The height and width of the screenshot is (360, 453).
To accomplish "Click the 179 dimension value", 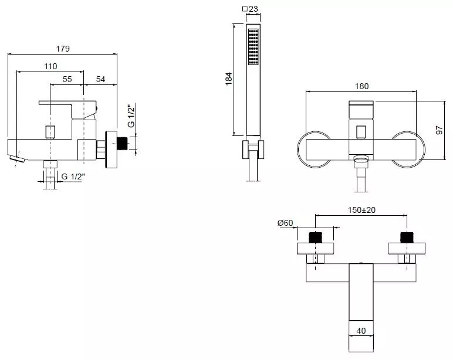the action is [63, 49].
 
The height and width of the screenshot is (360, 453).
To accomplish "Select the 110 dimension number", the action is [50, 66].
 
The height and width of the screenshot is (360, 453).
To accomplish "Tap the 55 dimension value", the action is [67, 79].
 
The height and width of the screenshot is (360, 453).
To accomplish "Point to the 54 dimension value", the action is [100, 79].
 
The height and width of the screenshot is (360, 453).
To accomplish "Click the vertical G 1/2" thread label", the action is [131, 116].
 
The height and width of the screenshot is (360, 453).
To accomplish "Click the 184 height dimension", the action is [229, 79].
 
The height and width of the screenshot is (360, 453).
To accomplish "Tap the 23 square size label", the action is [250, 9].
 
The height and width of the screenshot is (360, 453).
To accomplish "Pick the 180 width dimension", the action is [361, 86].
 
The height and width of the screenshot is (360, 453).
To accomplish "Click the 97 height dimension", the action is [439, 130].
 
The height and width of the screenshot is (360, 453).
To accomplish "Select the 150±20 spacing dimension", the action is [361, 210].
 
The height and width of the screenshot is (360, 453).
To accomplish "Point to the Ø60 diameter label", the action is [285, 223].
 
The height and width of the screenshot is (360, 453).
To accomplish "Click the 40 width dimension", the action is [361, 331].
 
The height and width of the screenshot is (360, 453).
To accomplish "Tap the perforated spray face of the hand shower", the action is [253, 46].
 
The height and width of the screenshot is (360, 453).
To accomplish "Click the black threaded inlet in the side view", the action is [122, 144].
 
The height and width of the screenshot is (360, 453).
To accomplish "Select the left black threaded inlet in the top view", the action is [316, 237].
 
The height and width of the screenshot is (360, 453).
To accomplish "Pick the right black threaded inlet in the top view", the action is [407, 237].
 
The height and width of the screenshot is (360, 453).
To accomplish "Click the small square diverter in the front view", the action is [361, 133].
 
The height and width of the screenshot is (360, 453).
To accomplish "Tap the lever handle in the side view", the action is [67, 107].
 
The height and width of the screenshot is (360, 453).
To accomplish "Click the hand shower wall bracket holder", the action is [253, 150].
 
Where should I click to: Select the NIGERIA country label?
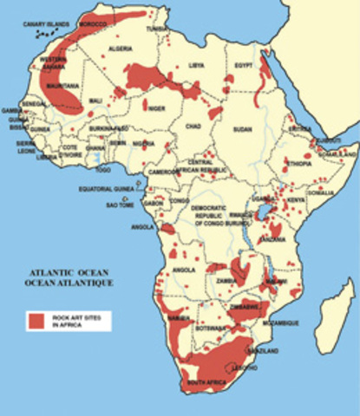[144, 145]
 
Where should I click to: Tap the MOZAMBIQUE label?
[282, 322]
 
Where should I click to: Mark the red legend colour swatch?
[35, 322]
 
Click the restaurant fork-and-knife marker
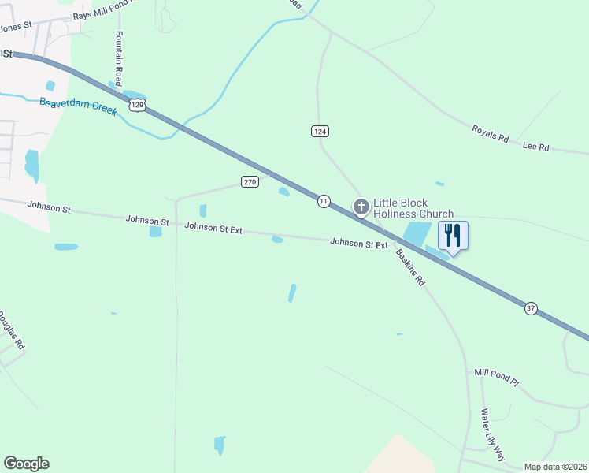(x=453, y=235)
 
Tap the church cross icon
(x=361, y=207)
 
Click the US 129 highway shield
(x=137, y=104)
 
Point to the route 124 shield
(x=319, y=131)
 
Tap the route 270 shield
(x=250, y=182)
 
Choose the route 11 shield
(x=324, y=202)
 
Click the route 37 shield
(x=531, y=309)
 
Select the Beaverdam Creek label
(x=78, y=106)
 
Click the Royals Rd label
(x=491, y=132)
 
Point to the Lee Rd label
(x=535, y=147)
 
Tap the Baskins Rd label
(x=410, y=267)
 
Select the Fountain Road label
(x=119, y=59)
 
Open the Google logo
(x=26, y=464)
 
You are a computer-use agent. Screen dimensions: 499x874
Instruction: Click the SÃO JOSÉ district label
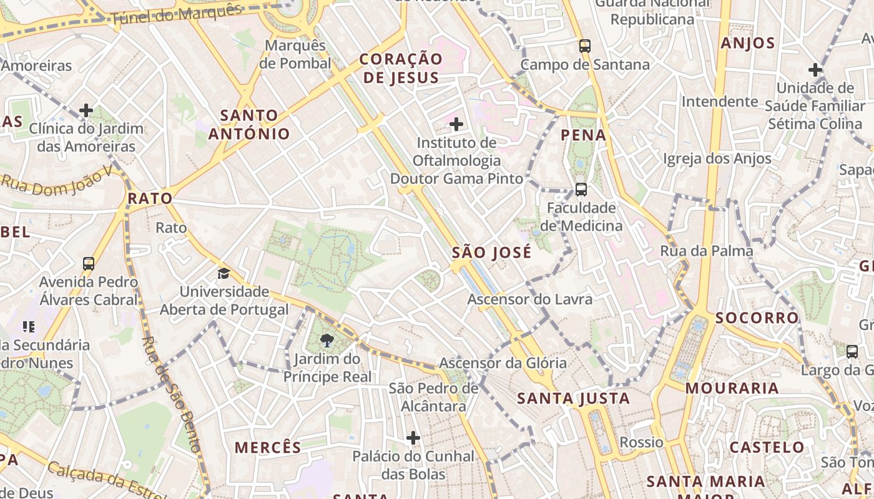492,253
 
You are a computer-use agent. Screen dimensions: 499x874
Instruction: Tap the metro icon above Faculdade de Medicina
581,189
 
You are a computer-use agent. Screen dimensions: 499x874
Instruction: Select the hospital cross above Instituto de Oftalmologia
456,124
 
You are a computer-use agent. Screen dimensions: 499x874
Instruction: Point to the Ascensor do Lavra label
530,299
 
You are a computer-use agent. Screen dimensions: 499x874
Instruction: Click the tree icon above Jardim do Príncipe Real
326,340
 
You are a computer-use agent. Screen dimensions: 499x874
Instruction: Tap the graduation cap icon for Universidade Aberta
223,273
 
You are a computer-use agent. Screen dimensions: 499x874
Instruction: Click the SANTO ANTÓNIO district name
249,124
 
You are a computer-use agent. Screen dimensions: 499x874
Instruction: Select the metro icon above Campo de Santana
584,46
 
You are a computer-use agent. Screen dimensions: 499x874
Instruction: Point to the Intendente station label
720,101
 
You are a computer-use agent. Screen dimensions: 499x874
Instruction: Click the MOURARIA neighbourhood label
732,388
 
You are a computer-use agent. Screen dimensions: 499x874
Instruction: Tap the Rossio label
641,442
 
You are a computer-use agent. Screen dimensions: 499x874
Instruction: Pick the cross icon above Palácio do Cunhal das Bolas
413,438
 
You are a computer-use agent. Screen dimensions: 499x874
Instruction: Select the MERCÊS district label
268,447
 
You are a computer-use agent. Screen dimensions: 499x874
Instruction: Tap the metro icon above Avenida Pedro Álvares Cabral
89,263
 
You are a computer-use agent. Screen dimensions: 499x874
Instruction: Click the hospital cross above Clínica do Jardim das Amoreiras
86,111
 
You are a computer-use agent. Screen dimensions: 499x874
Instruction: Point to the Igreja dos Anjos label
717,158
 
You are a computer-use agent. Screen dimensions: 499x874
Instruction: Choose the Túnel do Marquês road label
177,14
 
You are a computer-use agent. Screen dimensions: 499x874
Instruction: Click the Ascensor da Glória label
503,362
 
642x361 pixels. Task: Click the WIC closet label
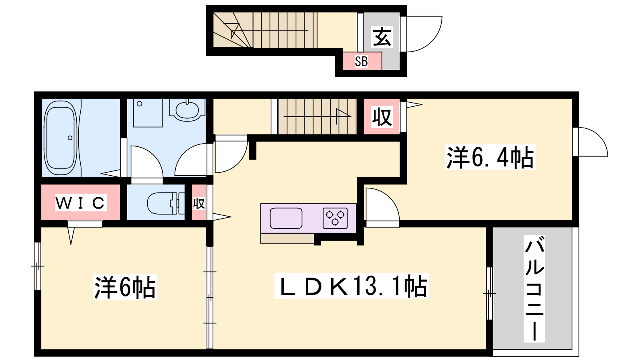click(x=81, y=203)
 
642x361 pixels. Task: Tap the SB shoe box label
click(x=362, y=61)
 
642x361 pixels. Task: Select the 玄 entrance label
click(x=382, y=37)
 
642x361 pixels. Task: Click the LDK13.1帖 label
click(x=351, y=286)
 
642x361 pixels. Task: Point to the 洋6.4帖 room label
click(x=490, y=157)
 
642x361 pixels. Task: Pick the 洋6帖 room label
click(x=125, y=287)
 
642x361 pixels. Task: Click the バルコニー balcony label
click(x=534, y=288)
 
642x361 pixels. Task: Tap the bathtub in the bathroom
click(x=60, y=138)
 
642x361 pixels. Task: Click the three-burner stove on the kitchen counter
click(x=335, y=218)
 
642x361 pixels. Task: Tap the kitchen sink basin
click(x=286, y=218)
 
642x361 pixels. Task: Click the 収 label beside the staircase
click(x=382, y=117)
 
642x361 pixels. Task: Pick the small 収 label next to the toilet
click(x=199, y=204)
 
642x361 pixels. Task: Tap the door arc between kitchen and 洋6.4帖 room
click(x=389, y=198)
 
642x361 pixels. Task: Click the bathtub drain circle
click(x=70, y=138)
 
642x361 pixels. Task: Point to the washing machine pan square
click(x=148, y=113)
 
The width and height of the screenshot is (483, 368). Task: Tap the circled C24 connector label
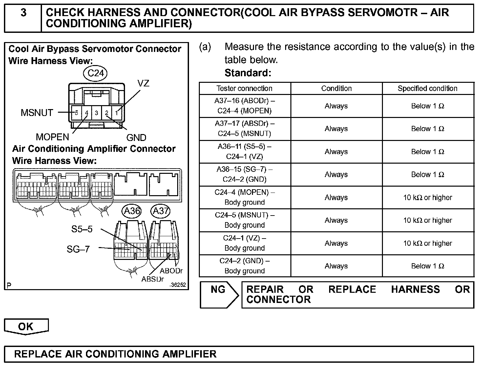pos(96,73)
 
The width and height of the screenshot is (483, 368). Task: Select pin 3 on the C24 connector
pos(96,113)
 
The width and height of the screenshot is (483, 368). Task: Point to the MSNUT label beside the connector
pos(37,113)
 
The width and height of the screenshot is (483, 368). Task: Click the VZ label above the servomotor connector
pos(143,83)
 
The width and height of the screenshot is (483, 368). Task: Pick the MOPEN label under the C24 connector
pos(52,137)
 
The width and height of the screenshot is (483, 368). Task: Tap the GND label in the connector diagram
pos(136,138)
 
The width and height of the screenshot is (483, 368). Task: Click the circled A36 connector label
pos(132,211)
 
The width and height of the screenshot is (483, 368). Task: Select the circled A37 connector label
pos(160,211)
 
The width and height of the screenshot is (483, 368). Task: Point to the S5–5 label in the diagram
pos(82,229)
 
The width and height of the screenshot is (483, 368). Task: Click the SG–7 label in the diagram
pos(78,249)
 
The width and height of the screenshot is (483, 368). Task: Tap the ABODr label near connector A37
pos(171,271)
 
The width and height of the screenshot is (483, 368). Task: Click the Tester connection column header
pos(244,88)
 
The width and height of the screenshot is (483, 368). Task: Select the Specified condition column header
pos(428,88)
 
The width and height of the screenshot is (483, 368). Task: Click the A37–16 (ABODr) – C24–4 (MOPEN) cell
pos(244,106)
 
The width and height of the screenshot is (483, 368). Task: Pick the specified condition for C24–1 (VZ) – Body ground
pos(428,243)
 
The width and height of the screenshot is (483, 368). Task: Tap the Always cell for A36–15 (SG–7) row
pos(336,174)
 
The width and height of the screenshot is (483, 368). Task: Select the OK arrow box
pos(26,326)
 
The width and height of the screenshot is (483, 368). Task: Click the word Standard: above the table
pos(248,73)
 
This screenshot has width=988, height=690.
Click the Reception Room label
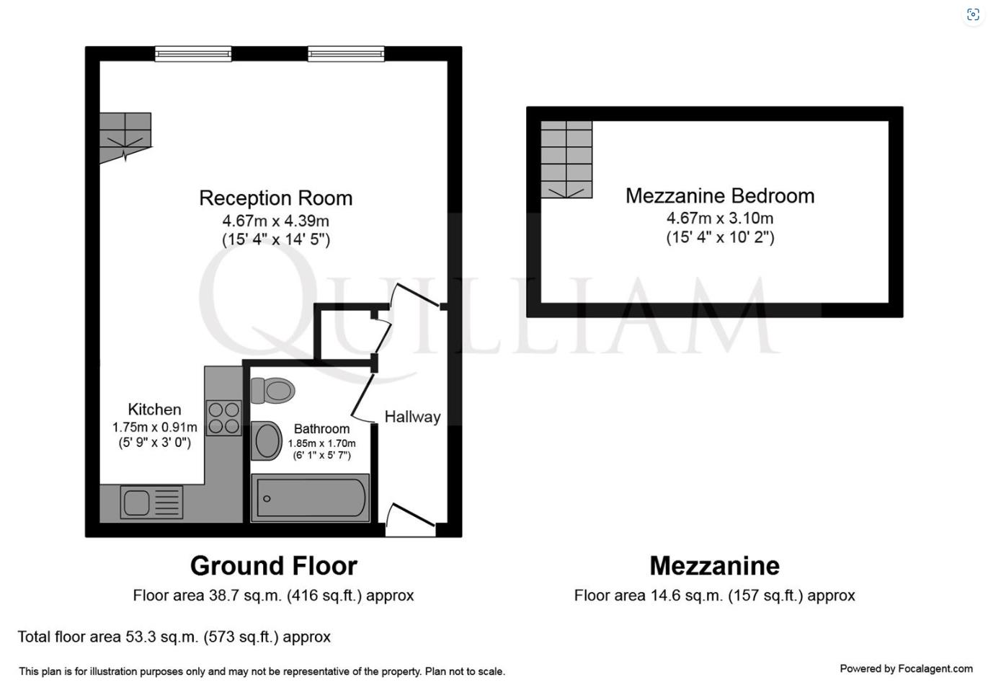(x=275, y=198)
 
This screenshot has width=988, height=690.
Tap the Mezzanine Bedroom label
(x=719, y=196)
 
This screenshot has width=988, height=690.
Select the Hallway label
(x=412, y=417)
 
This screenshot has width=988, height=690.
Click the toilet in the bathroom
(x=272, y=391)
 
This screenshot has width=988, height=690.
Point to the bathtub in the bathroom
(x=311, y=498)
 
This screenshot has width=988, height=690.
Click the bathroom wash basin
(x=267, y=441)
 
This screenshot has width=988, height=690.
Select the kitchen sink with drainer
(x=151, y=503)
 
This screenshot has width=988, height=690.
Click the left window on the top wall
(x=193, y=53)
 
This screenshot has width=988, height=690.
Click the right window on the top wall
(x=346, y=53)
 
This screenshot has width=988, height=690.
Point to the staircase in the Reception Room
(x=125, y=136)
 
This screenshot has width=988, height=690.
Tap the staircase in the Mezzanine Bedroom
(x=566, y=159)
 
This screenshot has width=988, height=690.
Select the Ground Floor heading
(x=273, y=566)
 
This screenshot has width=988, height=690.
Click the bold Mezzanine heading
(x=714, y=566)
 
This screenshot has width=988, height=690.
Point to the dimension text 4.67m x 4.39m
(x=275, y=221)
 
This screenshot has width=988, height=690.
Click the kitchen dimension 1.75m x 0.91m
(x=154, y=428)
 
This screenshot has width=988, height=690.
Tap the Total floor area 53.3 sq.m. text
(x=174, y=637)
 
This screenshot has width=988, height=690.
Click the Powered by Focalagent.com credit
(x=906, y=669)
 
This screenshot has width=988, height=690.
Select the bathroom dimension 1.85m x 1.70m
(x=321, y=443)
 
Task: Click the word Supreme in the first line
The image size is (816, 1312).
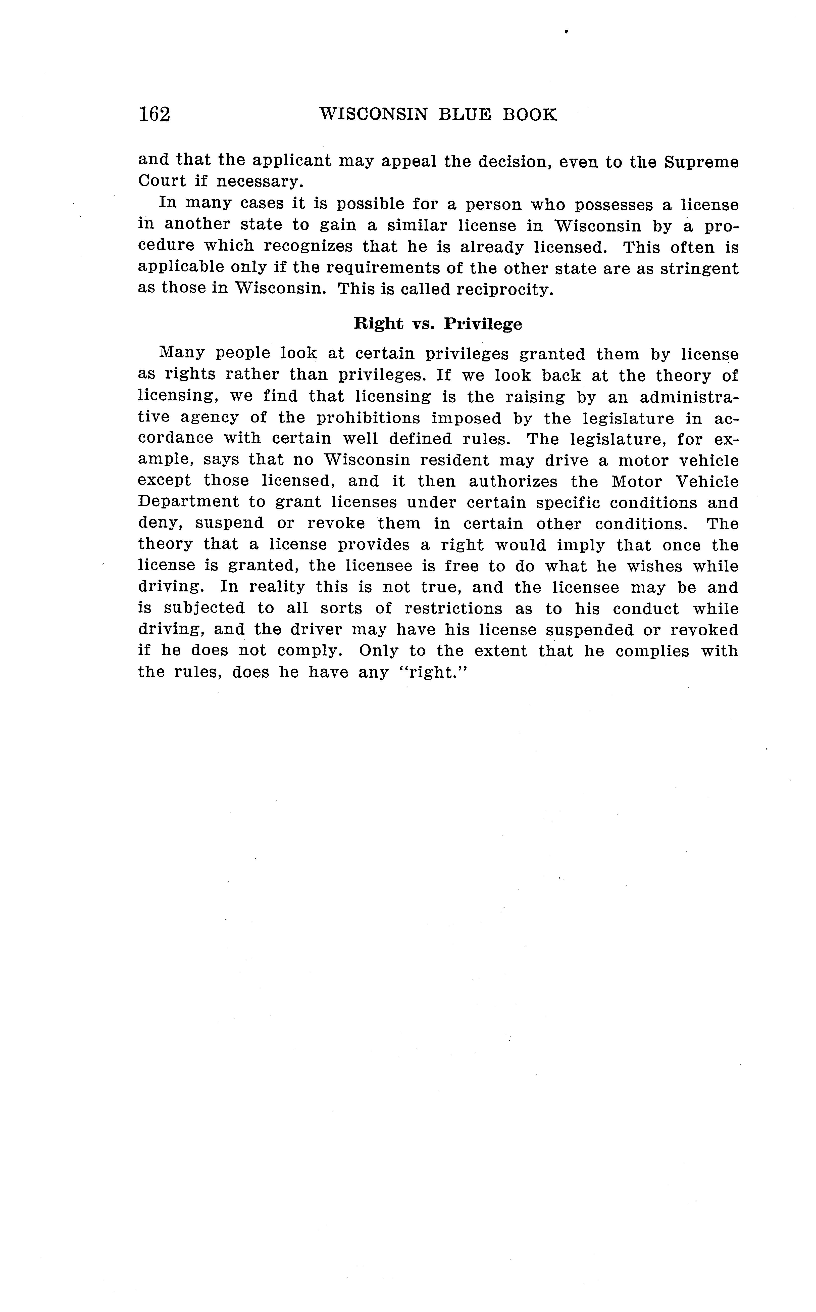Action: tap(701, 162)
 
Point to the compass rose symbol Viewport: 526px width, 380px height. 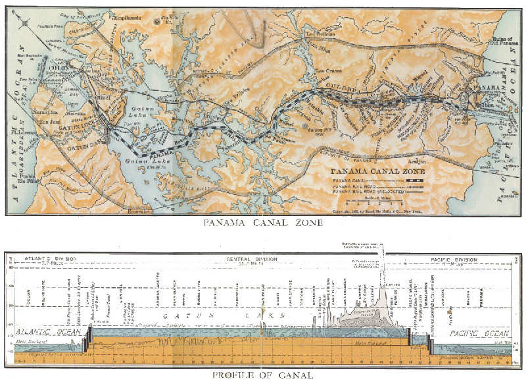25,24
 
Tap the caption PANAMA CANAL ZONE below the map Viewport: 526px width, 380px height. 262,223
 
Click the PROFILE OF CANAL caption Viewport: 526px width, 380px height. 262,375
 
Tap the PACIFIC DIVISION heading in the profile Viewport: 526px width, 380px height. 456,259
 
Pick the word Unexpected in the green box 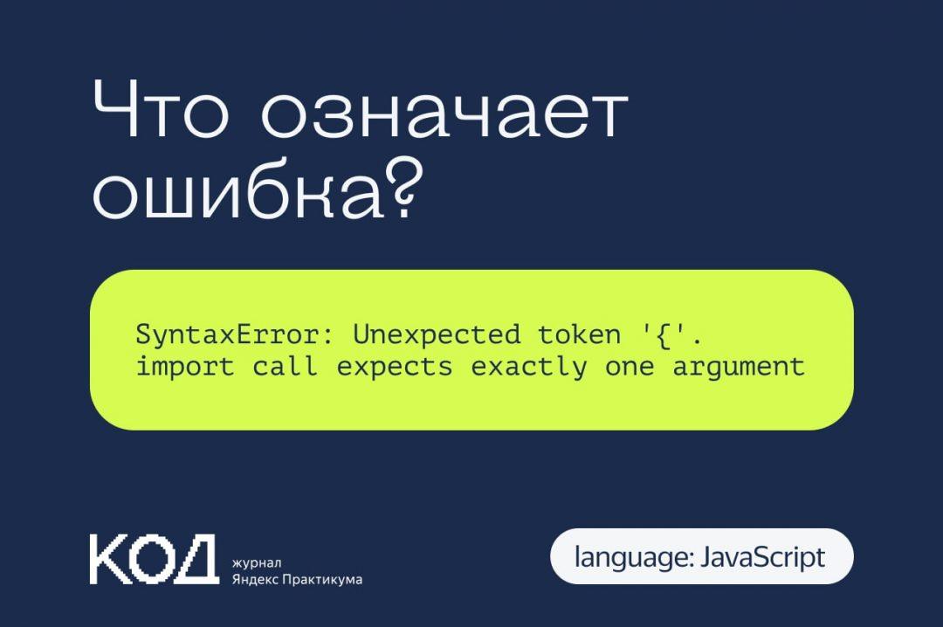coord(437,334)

▬▬▬▬▬▬▬▬▬▬

Write out the material between the lines holding "the connector diagram" and "(x=719, y=196)", inclusive, substituting "image" for every "screenshot" and changing nothing else. Leave out the pictures.

→ WRITTEN RESPONSE
The width and height of the image is (483, 368). Task: Tap the GND label in the connector diagram
pos(136,138)
 
The width and height of the image is (483, 368). Task: Click the circled A36 connector label
pos(132,211)
 
The width and height of the image is (483, 368). Task: Select the circled A37 connector label
pos(160,211)
 
The width and height of the image is (483, 368). Task: Point to the S5–5 label in the diagram
pos(82,229)
 
The width and height of the image is (483, 368). Task: Click the SG–7 label in the diagram
pos(78,249)
 
The width and height of the image is (483, 368). Task: Tap the ABODr label near connector A37
pos(171,271)
 
The width and height of the image is (483, 368). Task: Click the Tester connection column header
pos(244,88)
 
The width and height of the image is (483, 368). Task: Select the Specified condition column header
pos(428,88)
 
The width and height of the image is (483, 368). Task: Click the A37–16 (ABODr) – C24–4 (MOPEN) cell
pos(244,106)
 
The width and height of the image is (483, 368). Task: Pick the specified condition for C24–1 (VZ) – Body ground
pos(428,243)
 
The width and height of the image is (483, 368). Task: Tap the Always cell for A36–15 (SG–7) row
pos(336,174)
 
The width and height of the image is (483, 368). Task: Select the OK arrow box
pos(26,326)
 
The width and height of the image is (483, 368). Task: Click the word Standard: above the table
pos(248,73)
 
This image has width=988, height=690.
Click the Reception Room label
(x=275, y=198)
 
This image has width=988, height=690.
Tap the Mezzanine Bedroom label
(x=719, y=196)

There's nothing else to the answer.